- Source text

Use Partial Boundaries When Full Separation is Premature

When you anticipate needing a boundary but the cost of full separation is too high, implement a partial boundary. This prepares for future separation without premature over-engineering.

Incorrect (no boundary when one might be needed):

# Tightly coupled - if we ever need to split, massive refactor
class ReportService:
    def generate_sales_report(self, start_date, end_date):
        # Direct database access
        conn = psycopg2.connect(DATABASE_URL)
        cursor = conn.cursor()
        cursor.execute("""
            SELECT * FROM sales
            WHERE date BETWEEN %s AND %s
        """, (start_date, end_date))

        # Direct PDF generation
        pdf = FPDF()
        for row in cursor.fetchall():
            pdf.cell(200, 10, txt=str(row))
        return pdf.output()

- Information provided
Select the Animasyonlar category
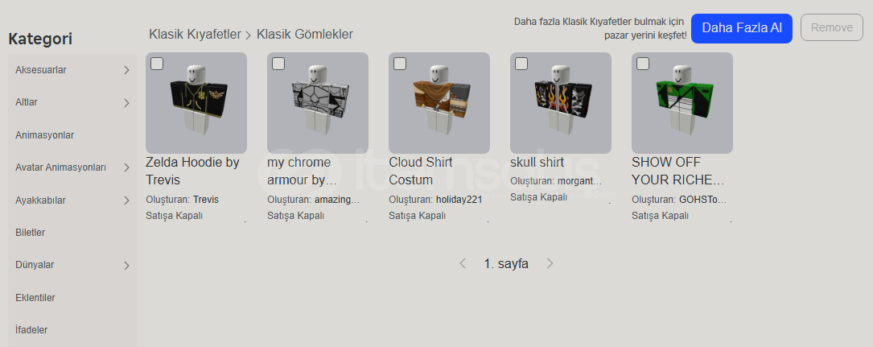point(44,135)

- Problem to solve
From the text on partial boundaries, extract the passage that begins at the words "SELECT * FROM" and stops after "pdf.cell(200, 10, txt=str(row))". Copy it word for word.

- Written reply
SELECT * FROM sales
            WHERE date BETWEEN %s AND %s
        """, (start_date, end_date))

        # Direct PDF generation
        pdf = FPDF()
        for row in cursor.fetchall():
            pdf.cell(200, 10, txt=str(row))